Win Butler (Arcade Fire): "de um momento para o outro, a dinâmica social que existia no meu liceu mudou"

"De um momento para o outro, a dinâmica social que existia no meu liceu mudou. Os miúdos mais desajustados, que vinham de lares desfeitos, que fumavam cigarros atrás dos pavilhões e que não tinham dinheiro para comprar as roupas da moda ficaram ao mesmo nível dos outros", disse o fundador dos Arcade Fire sobre o impacto que os Nirvana tiveram quando era adolescente.    


Billy Corgan (Smashing Pumpkins): "o Kurt tinha tanto talento que era assustador"
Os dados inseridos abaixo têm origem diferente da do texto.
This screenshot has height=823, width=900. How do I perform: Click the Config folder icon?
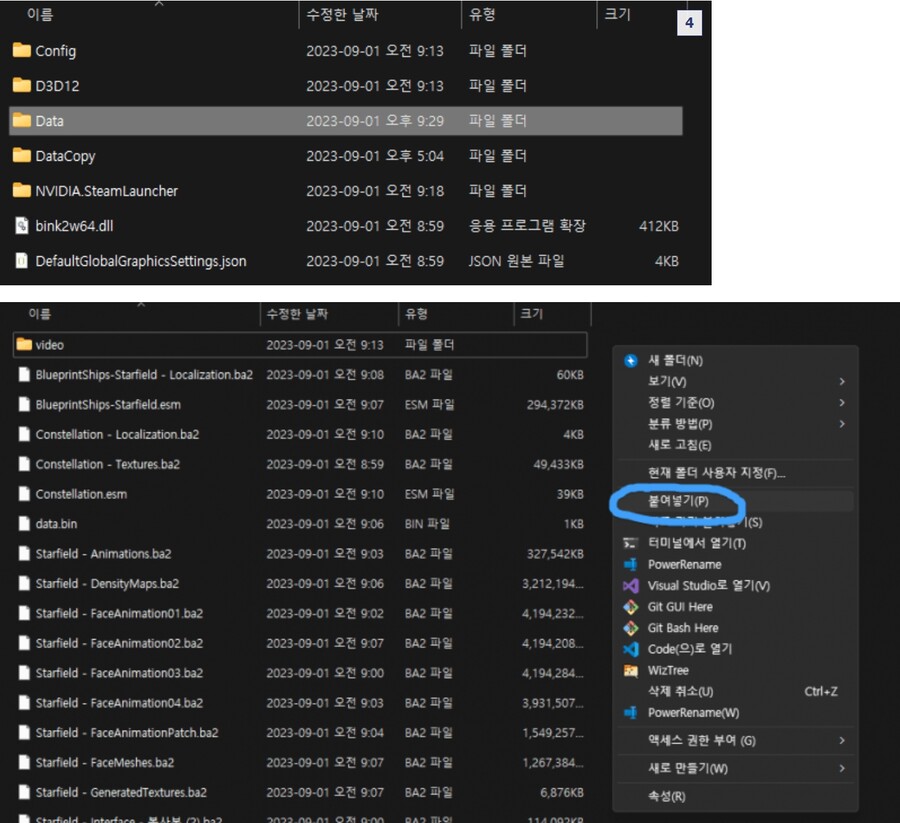pyautogui.click(x=21, y=51)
O homem dos Smashing Pumpkins falou recentemente sobre o homem dos Nirvana. Em 2023, numa entrevista ao famoso radialista Zane Lowe, da Apple Music, Corgan relembrou a fricção competitiva que tinha com o Cobain. "Quando o Kurt morreu, chorei porque eu perdi o meu maior competidor. Eu queria concorrer com os melhores. Queria ver os Pumpkins como o topo da nossa geração. Se isso implicasse eu ter que escrever 800 canções, assim faria. Não posso ter modéstias com isso. Mas tenho de reconhecer que o Kurt Cobain era o mais talentoso da nossa geração. O Kurt tinha tanto talento que era assustador. Estava no nível de talento do John Lennon e isso fazia-me pensar: 'como é que se pode ter tanto talento'. Ou no nível do Prince", disse o norte-americano.